Neste dia de festa, o meu pensamento volta ainda ao Iraque, que tive a alegria de visitar no mês passado e pelo qual rezo a fim de continuar o caminho de pacificação empreendido e deste modo realizar o sonho de Deus duma família humana hospitaleira e acolhedora para todos os seus filhos.[2]
A força do Ressuscitado sustente as populações africanas que veem o seu futuro comprometido por violências internas e pelo terrorismo internacional, especialmente no Sahel e na Nigéria, bem como na região de Tigré e Cabo Delgado. Continuem os esforços para se encontrar soluções pacíficas para os conflitos, no respeito pelos direitos humanos e a sacralidade da vida, através dum diálogo fraterno e construtivo em espírito de reconciliação e operosa solidariedade.
No mundo, há ainda demasiadas guerras e violências! O Senhor, que é a nossa paz, nos ajude a vencer a mentalidade da guerra. Conceda a quantos estão prisioneiros nos conflitos, especialmente no leste da Ucrânia e no Nagorno-Karabakh, a graça de retornarem sãos e salvos às suas famílias, e inspire os governantes de todo o mundo a travarem a corrida a novos armamentos.

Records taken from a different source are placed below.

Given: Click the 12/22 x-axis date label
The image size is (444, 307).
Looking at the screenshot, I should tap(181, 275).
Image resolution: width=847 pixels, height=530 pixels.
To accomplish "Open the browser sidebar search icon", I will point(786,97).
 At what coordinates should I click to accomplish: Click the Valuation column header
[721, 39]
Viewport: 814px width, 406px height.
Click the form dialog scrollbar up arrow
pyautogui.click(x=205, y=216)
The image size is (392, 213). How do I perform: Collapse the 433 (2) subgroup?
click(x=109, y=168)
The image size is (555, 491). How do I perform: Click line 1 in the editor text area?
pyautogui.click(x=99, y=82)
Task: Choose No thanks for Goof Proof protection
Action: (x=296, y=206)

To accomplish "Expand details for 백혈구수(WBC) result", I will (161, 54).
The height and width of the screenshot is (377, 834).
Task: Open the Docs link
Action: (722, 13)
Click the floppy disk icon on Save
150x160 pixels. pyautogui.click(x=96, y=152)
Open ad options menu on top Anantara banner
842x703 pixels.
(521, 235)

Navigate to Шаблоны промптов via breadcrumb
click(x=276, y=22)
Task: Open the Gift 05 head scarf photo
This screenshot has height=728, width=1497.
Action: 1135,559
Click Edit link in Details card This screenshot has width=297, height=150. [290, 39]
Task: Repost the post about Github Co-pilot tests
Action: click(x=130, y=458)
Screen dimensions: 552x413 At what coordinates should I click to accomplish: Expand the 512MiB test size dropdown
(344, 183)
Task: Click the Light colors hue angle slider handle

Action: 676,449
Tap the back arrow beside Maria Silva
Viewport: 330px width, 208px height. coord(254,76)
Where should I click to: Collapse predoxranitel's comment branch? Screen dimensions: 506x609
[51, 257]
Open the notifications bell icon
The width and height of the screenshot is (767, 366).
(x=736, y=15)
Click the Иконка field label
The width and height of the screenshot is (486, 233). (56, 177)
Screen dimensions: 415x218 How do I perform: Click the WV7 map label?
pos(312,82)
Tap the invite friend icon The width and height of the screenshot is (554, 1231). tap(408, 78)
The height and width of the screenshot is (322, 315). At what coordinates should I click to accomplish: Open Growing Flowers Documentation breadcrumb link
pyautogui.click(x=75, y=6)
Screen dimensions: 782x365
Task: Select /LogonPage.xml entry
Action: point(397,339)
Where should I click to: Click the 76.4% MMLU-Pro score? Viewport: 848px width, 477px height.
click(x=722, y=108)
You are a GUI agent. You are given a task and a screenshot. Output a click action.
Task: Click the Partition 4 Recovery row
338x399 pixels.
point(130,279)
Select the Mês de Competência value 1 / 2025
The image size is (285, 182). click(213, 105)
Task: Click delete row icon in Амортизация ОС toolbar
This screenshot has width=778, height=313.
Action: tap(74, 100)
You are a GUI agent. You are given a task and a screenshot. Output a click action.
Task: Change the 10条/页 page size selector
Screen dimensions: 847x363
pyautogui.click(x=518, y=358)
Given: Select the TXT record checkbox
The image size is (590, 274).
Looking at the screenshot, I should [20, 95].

Hoje, 4 de abril, celebra-se o Dia Mundial contra as Minas Antipessoais, munições velhacas e terríveis que, anualmente, matam ou mutilam tantas pessoas inocentes e impedem os seres humanos de «caminhar juntos pelas sendas da vida, sem ter receio das ciladas de destruição e de morte».[3] Como seria melhor um mundo sem estes instrumentos de morte!
Queridos irmãos e irmãs, também este ano, em vários lugares, muitos cristãos celebram a Páscoa no meio de grandes limitações e, às vezes, sem poderem sequer ir às celebrações litúrgicas. Rezemos para que tais limitações, bem como toda a limitação à liberdade de culto e religião no mundo, sejam removidas e cada um possa livremente rezar e louvar a Deus.
No meio das múltiplas dificuldades que estamos a atravessar, nunca esqueçamos que fomos curados pelas chagas de Cristo (cf. 1 Ped 2, 24). À luz do Ressuscitado, os nossos sofrimentos são transfigurados. Onde havia morte, agora há vida; onde havia luto, agora há consolação. Ao abraçar a Cruz, Jesus deu sentido aos nossos sofrimentos. E, agora, rezemos para que os efeitos benéficos daquela cura se espalhem por todo o mundo. Boa, santa e serena Páscoa!